Task to complete: Below are some records. Return exactly the lines from the one with "Click the locate-me crosshair button" to the one with "Given: Check the", and nothing else.

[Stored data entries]
- - - - - - -

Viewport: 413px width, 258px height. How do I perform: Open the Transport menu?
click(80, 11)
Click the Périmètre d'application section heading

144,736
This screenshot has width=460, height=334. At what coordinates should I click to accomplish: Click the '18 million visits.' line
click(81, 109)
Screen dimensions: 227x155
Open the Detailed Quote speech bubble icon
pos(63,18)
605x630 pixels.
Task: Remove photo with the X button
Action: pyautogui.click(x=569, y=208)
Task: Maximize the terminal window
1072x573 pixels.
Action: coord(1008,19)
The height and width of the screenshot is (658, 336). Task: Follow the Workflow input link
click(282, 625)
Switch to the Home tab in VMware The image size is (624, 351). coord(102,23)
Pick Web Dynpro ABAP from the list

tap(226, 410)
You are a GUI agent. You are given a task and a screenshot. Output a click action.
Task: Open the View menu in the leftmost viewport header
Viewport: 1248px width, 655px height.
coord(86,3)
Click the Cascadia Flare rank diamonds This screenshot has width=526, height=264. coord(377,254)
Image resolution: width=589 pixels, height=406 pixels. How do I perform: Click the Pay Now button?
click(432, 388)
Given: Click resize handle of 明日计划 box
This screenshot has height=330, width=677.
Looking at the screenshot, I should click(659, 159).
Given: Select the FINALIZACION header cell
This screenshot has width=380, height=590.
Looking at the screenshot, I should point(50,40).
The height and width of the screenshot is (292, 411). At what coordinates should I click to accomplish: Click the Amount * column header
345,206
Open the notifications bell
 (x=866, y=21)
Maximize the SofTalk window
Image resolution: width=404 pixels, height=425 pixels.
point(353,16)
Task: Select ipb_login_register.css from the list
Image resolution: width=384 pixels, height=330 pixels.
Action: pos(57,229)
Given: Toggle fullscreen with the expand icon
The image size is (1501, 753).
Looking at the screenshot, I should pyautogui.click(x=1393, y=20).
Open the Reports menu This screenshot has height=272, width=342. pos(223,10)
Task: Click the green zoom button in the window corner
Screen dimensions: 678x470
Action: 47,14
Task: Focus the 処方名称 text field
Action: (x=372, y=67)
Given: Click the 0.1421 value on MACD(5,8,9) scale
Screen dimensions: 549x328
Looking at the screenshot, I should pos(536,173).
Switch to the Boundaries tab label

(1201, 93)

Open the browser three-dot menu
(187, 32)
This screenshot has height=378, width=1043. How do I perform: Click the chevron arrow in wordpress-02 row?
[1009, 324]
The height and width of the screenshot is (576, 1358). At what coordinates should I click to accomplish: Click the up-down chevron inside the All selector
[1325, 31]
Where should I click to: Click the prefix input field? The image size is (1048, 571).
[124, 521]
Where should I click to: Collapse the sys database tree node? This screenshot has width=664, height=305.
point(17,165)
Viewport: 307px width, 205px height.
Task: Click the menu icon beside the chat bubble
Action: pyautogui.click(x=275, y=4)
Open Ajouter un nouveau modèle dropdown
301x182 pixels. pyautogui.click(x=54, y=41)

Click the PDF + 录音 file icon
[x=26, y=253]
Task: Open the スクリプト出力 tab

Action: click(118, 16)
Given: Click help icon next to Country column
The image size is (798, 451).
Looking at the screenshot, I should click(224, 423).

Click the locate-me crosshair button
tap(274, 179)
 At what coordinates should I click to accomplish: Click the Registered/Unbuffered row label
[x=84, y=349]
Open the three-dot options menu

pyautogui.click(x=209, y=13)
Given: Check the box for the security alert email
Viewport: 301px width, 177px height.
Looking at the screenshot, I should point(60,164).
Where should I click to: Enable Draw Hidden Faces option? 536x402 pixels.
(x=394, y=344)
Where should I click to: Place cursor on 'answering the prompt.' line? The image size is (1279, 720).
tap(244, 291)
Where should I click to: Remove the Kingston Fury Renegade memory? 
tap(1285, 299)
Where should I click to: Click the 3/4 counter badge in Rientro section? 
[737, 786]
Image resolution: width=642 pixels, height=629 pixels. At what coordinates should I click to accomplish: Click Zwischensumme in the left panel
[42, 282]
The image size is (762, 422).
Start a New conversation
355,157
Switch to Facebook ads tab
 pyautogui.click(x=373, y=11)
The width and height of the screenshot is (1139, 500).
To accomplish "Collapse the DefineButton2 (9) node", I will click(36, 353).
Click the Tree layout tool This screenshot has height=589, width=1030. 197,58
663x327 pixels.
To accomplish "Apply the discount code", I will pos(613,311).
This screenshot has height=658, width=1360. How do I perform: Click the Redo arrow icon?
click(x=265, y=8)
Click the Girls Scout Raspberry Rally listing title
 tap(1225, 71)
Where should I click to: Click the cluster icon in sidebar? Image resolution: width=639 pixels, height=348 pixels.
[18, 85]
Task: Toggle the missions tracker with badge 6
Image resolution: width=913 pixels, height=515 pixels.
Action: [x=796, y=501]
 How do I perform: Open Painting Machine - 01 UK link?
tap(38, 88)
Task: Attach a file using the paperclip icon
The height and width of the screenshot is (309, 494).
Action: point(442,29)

- - - - - - -

Exercise output:
Click the locate-me crosshair button
tap(274, 179)
 At what coordinates should I click to accomplish: Click the Registered/Unbuffered row label
[x=84, y=349]
Open the three-dot options menu

pyautogui.click(x=209, y=13)
Given: Check the box for the security alert email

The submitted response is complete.